Nolan Abbott was well-known for his paintings, which were regularly exhibited in Standish, including in the library and at the former Dog and Partridge pub.
He was artist-in-residence at Standish Arts Festival, a founder member of Standish Art Group and shared his skills by teaching art classes over the years.
Mr Abbott, who was in his late 80s and lived in Standish, was said to have died on Saturday.
Tributes were paid to him on Facebook group Standish Then and Now, where his death was announced by Louise Kay.
Garry Jones said: “Very sad indeed, a true gentleman. RIP Nolan.”
Ree Payne said: “So sorry to hear this. We went to his night school classes many years ago, we always enjoyed them and he was such a character.”
Lesley Smith said: “I have a painting he did for my mum, lovely man, regular at The Globe many years ago.”
Mary Ogden said: “RIP Nolan, a very talented man. I enjoyed his classes at the library in Standish.”
Ken Rees said: “How sad. I learned so much about using water colour from him when I retired. Loved his style.”
Marie Garner said: “He was a lovely man who was very encouraging to novice painters.”
Janet Kenny said: “He used to come in the Dog and Partridge every afternoon with Christel and their sausage dog. We have a few of his paintings. RIP Nolan.”
Dee Mc said: “I remember when I was younger, he often held an art exhibition at Standish Library. Maybe another exhibition held in his name at the library (when it reopens) would be nice.”
Before making a name as a painter, Mr Abbott was a member of the acclaimed Morton Fraser Harmonica Gang, which appeared on variety programmes with many of Britain’s biggest stars during the 1950s and ‘60s.
One of the first he met was fellow Wiganer George Formby who was topping the bill at the prestigious Windmill Theatre, Great Yarmouth.
Speaking to the Observer in 2006, Mr Abbott said: “It was 1959, my first summer season and I must admit that when I found that George Formby was topping the bill at the Windmill I was not looking forward to it because I thought he was long gone.
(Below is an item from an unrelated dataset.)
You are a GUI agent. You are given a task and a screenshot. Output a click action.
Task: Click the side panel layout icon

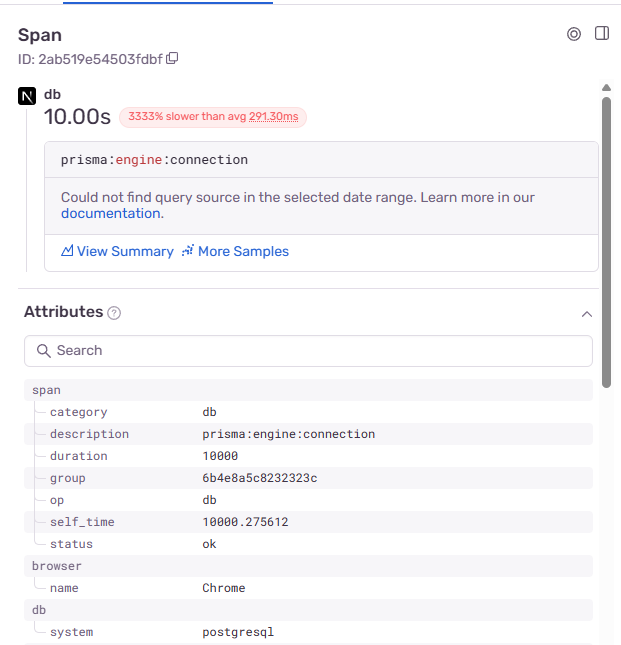(602, 34)
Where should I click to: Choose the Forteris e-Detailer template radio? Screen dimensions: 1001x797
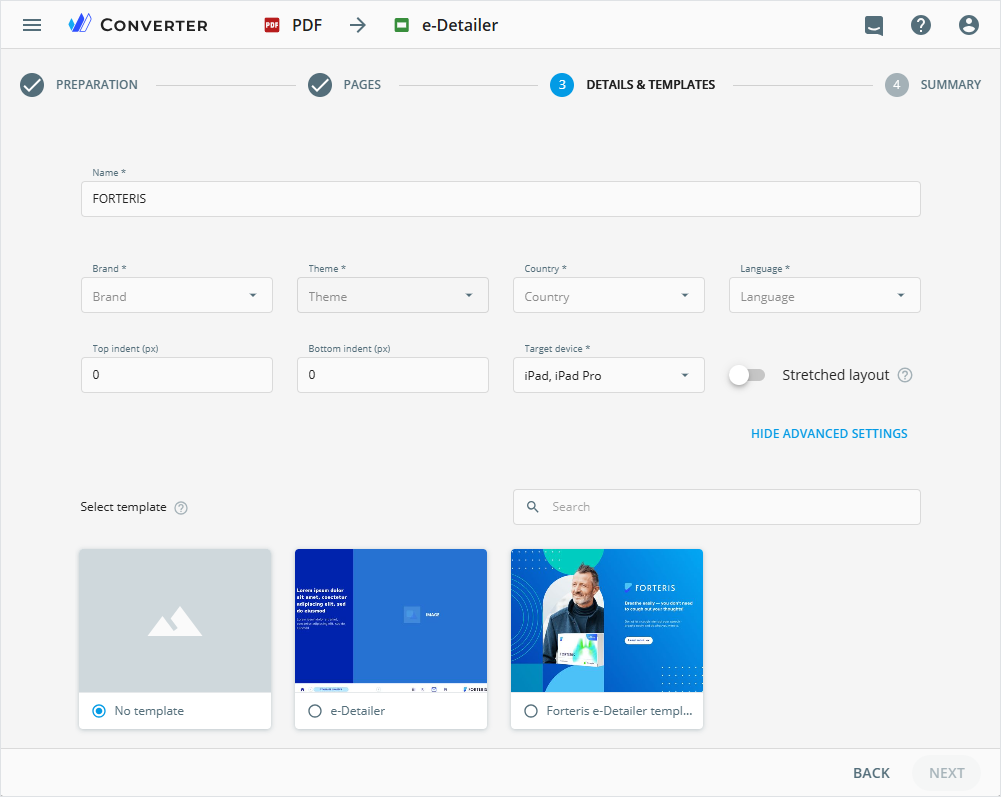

“But on seeing him on the stage he was absolutely brilliant. He had the audience in the palm of his hand.
“In subsequent seasons around the country we played alongside Bruce Forsyth and Bob Monkhouse, did panto with Norman Wisdom and appeared at both the Albert Hall and on Sunday Night at the London Palladium. Those appearances with George Formby were something special to treasure.”
He eventually left the Morton Fraser Harmonica Gang to join a vocal-instrumental act called The Chessmen.
His career also saw two stints as a newspaper printer including the Wigan Observer and the stewardship of a golf club.
After retiring from printing he formed an act with trumpeter John Kelly called The Pagefields and flourished as a respected artist.